*** Opening Given data ***

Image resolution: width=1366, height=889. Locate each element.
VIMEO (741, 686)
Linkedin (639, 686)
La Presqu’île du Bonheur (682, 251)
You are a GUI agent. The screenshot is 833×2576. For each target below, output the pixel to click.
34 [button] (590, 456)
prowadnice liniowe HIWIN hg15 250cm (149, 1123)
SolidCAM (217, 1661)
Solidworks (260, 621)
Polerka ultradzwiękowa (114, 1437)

*** Closing Given data ***

Go through the material above, and wherever a line contains the string "each", return it.

# Answer area
Image resolution: width=1366, height=889. Locate each element.
You are a GUI agent. The screenshot is 833×2576. For each target below, output the pixel to click.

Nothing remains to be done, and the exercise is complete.